(Records for locating displayed items)
>> Start

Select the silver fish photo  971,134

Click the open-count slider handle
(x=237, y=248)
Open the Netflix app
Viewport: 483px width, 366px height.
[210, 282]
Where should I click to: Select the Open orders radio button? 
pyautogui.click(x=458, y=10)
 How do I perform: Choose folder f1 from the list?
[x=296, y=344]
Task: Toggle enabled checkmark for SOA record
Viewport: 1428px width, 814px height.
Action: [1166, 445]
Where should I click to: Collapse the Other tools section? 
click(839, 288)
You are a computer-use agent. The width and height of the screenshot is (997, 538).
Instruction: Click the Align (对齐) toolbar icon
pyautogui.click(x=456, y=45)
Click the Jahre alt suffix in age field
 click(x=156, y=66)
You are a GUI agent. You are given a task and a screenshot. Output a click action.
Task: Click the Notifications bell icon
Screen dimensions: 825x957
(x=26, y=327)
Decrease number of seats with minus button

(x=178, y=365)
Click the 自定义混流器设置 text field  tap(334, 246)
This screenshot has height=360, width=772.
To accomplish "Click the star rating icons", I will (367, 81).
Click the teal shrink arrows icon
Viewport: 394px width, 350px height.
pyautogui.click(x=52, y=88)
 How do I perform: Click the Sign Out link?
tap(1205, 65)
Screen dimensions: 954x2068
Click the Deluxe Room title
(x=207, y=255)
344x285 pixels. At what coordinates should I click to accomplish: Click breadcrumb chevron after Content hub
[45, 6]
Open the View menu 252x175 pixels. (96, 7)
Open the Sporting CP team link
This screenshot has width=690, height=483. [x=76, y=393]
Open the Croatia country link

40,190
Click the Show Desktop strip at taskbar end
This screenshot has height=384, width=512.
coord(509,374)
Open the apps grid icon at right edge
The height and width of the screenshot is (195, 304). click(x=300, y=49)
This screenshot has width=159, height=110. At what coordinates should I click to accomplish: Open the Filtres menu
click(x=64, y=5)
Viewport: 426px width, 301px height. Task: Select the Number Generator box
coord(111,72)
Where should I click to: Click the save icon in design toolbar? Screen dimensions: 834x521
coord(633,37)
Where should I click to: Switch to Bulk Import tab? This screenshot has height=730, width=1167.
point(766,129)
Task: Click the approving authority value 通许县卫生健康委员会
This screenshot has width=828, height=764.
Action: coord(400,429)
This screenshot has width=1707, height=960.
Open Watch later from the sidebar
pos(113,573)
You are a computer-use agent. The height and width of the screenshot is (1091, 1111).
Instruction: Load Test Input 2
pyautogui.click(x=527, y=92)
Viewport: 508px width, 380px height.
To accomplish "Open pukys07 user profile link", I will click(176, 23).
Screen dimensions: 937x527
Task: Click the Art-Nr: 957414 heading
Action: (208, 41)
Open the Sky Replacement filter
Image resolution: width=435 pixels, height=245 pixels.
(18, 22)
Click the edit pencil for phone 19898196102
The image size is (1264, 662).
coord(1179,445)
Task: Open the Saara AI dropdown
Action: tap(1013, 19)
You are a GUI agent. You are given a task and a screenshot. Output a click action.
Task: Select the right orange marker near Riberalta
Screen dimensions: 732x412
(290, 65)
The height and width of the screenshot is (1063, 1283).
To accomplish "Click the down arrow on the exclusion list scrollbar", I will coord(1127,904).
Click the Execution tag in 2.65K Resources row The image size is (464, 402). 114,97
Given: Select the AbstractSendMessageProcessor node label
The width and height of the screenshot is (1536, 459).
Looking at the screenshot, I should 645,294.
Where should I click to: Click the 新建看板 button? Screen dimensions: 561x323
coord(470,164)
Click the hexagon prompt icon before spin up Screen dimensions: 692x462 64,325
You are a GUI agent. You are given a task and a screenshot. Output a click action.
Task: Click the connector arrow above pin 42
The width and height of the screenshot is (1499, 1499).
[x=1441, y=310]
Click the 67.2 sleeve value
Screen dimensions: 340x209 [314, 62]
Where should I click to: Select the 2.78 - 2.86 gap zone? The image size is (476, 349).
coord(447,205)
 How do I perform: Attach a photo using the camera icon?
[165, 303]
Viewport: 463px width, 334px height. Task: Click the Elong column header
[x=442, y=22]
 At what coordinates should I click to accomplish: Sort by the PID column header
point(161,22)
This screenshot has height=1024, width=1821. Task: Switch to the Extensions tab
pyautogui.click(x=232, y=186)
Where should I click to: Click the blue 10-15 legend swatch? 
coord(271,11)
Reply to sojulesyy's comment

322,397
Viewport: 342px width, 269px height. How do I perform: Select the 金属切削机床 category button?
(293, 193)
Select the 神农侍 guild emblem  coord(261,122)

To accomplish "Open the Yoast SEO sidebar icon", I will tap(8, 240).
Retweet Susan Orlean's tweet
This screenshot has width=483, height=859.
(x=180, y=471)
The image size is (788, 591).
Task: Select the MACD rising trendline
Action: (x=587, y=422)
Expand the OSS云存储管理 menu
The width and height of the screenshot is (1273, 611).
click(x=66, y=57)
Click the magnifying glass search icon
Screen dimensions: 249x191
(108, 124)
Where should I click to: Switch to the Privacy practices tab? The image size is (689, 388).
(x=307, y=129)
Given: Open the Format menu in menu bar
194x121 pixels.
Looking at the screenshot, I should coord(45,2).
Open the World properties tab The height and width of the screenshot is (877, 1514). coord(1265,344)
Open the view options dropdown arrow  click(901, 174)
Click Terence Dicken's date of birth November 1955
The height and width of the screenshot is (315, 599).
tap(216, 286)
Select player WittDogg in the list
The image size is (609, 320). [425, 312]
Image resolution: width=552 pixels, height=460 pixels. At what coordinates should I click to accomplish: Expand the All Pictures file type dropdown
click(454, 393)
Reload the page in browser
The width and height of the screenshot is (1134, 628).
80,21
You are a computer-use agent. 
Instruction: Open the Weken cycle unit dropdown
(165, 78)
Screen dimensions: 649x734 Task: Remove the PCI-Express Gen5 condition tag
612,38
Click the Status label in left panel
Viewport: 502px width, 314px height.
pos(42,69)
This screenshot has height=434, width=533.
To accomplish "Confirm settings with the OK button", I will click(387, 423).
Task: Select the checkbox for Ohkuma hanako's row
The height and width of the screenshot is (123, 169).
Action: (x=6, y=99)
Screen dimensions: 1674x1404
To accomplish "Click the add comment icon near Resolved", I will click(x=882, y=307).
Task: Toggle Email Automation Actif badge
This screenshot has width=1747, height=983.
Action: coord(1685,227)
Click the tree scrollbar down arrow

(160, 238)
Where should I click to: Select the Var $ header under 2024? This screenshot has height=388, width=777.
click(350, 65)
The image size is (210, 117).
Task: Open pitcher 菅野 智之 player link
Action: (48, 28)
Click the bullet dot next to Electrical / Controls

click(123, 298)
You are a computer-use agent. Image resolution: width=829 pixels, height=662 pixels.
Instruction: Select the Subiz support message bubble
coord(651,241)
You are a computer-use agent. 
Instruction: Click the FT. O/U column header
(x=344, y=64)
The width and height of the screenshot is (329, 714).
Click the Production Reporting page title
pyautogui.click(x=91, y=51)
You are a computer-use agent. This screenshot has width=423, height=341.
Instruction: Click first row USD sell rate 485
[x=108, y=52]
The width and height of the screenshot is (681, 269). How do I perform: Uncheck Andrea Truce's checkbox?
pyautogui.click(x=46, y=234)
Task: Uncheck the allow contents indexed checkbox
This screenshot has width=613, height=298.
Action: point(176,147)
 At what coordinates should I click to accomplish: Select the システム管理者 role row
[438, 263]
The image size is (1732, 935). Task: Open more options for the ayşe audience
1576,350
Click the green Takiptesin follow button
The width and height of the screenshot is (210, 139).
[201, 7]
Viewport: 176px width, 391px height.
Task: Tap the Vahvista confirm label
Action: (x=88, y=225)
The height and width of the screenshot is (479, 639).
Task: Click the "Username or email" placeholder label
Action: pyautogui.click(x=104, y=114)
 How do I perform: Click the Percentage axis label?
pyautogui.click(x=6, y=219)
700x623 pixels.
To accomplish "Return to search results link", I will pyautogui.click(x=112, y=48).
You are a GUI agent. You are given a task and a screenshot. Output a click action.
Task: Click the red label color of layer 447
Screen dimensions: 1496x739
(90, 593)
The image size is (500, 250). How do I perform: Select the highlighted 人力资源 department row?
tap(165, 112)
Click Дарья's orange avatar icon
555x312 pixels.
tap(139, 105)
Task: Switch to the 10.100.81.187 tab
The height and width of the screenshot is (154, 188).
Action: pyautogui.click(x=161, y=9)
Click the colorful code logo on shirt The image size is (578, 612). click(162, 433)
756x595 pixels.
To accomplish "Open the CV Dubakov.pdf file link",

>> End

What needs to be done ▸ Format the material above as a Markdown table with columns "Row" and "Text", starting with the line that contains "Viewport: 426px width, 301px" and going on through the line that contains "pyautogui.click(x=527, y=92)". Number each line in order and leave out any blank lines.

Completed exercise ▸
| Row | Text |
|---|---|
| 1 | Viewport: 426px width, 301px height. Task: Select the Number Generator box |
| 2 | coord(111,72) |
| 3 | Where should I click to: Click the save icon in design toolbar? Screen dimensions: 834x521 |
| 4 | coord(633,37) |
| 5 | Where should I click to: Switch to Bulk Import tab? This screenshot has height=730, width=1167. |
| 6 | point(766,129) |
| 7 | Task: Click the approving authority value 通许县卫生健康委员会 |
| 8 | This screenshot has width=828, height=764. |
| 9 | Action: coord(400,429) |
| 10 | This screenshot has width=1707, height=960. |
| 11 | Open Watch later from the sidebar |
| 12 | pos(113,573) |
| 13 | You are a computer-use agent. The height and width of the screenshot is (1091, 1111). |
| 14 | Instruction: Load Test Input 2 |
| 15 | pyautogui.click(x=527, y=92) |